Mick Peter’s playful installations incorporate imagery influenced by illustration and commercial art. His sculptures are often enlarged drawings, used to animate the narrative of his exhibitions which satirise the symbols of power and authority as well as art making itself.
Peter’s work is held in public and private collections including Henry Art Gallery, Washington; Arts Council England; FRAC des Pays de la Loire; CAPC Bordeaux; Domaine Départemental de Chamarande; Artothèque de Caen; FRAC Basse-Normandie; and SONS Museum.
Selected solo exhibitions include those held at BALTIC (2019); Deborah Bowmann, Brussels (2018/19); Glasgow International (2018); Galerie Crèvecoeur, Paris (2017); Workplace, Gateshead (2016); Tramway, Glasgow (2015); Drawing Room, London (2016); Popcorn Plaza, part of Generation: 25 Years of Contemporary Art in Scotland, Jupiter Artland, Edinburgh (2014); and Almost Cut My Hair, part of Generation: 25 Years of Contemporary Art in Scotland, Tramway Hidden Gardens, Glasgow (2014).
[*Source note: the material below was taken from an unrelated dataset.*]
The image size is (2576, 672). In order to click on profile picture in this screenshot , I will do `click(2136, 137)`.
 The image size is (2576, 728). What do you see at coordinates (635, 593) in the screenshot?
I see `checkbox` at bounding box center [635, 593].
Selected group exhibitions include Voyage au long cours, FRACNormandie, Caen (2018); Natural Selection, Galerie 5, Angers (2016); France and ‘Corps narratifs’, Domaine départemental de Chamarande (2016); Puddle, pothole, portal, Sculpture Center, New York (2014); L’Echo, FRAC des Pays de la Loire, Carquefou (2014); Monument, FRAC Basse-Normandie (2014); and British British Polish Polish: Art from Europe’s Edges in the Long ’90s and Today, Centre for Contemporary Art, Ujazdowski Castle, Warsaw (2013).
Awards include Creative Scotland Open Fund: Sustaining Creative Development (2020); Creative Scotland Open Fund award (2015); Henry Moore Foundation (2015); and Glasgow Visual Art & Craft Award (2014).